This is definitely a season of deals in the health care space, with Forest Labs (NYSE: FRX) choosing to add another asset to its GI business ahead of its anticipated merger with Actavis (AGN). Forest Labs is offering a significant premium for Furiex Pharmaceuticals (NASDAQ: FURX) and there are still FDA-related risks in play, but it seems like a reasonable offer for what could prove to be a highly synergistic asset.

The deal to be
Assuming all of the relevant i's are dotted and t's crossed, Forest Labs will acquire Furiex for $95 per share in cash, or $1.1 billion. Forest will offset the cost of the deal through an agreement to sell Furiex's royalty streams on alogliptin and Priligy to Royalty Pharma for $315 million after tax.

Forest Labs is also offering very important contingent value rights (or CVR) to Furiex shareholders. Depending upon if and/or how the FDA treats Furiex's lead drug eluxadoline as a controlled substance, shareholders could receive an additional $30 per share in cash (no scheduling), $20 (Schedule 5), or $10 (Schedule 4).

Why do the deal?
This deal makes a tremendous amount of sense for Forest Labs. Furiex is basically a drug development specialist with a single high-profile asset – eluxadoline for the treatment of diarrhea-predominant irritable bowel syndrome (or IBS-D). Furiex reported solid topline phase 3 data back in February, announcing that eluxadoline led to significantly better response rates (stool consistency and pain) in comparison to placebo; in study 3002, response rates were in the very high 20%'s over weeks one to 12 and the low 30%'s from weeks one to 26 versus placebo response rates of 16% and 20%, respectively.

There is a risk that the FDA will schedule eluxadoline as a controlled substance (it is an agonist of the mu and delta opioid receptors). Being placed on Schedule Four or Five would create some limitations regarding prescriptions and would impose some additional burdens on prescribing physicians and pharmacists, the net effect of which would likely be to reduce the number of patients taking the drug and its overall revenue potential.

Even so, exluxadoline looks like a highly complementary drug for Forest Labs. The company already markets Linzess through its partnership with Ironwood Pharmaceuticals. Linzess is approved for constipation-predominant IBS (IBS-C) and it will likely take only the most minimal incremental efforts to add eluxadoline to this sales effort. As the same doctors generally treat both types of IBS, it should make the sales calls of Forest reps incrementally more productive and profitable.

Based on my reading of Furiex's 10-K, Forest/Furiex will owe milestone payments to Johnson & Johnson if and when the drug is approved in the U.S. and if the drug hits certain milestones.
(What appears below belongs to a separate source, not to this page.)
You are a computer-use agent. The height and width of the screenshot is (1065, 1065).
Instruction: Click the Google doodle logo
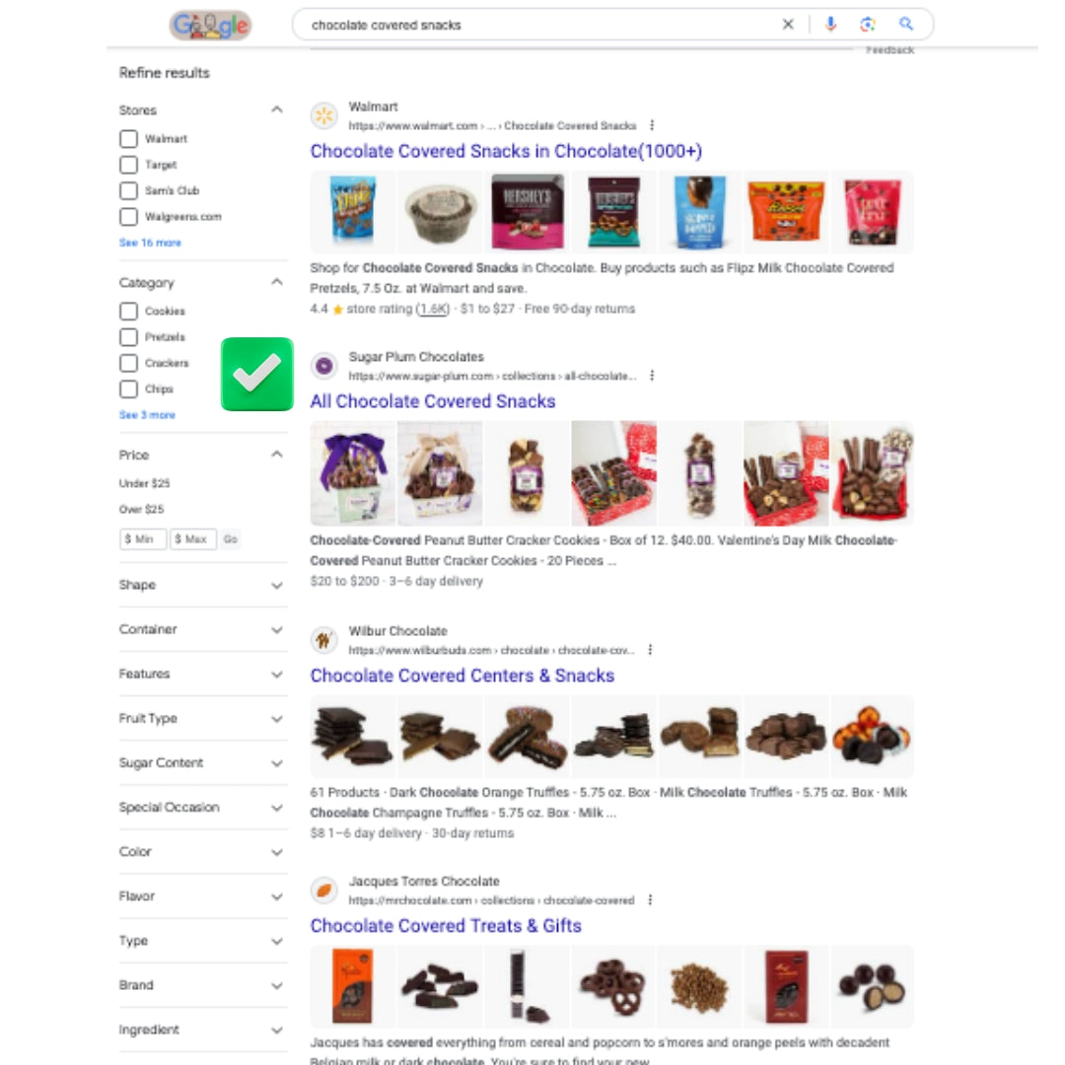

Forest/Furiex will also owe a royalty up into the high single digits on exluxadoline sales.

A reasonable deal
Furiex has not yet filed for FDA approval, but expects to do so in the third quarter of 2014. The FDA has given a hard time to other IBS drugs in the past, including Salix Pharmaceuticals' Xifaxan, but the phase 3 results that Furiex announced in February should de-risk the approval process pretty significantly.

Assuming a best case scenario (no scheduling), Forest will be paying close to $1.5 billion for Furiex, or about $1.2 billion net of the royalty sales. Given estimates of the IBS-D market being worth $400 million to $600 million a year, that seems like a very attractive price for Forest. Forest Labs could perhaps see a competitive counter-bid, but rival bidders would need a pre-exisitng GI sales force to really make the numbers work and there are only a limited number of plausible bidders. It's also worth noting that this bid really isn't dependent upon the Actavis transaction going through; the arguments for acquiring Furiex and eluxadoline would hold up even if the Actavis deal fell through.

The bottom line

It's a little surprising that Forest was able to get this asset for such a seemingly reasonable price, though the risk of exluadoline being declared a Schedule Four drug is a significant one in terms of potential sales ramifications. While Furiex shareholders may hope a better offer comes through (and should probably hold their shares for a little while to see if a bid materializes), competing bids aren't all that common in the drug space.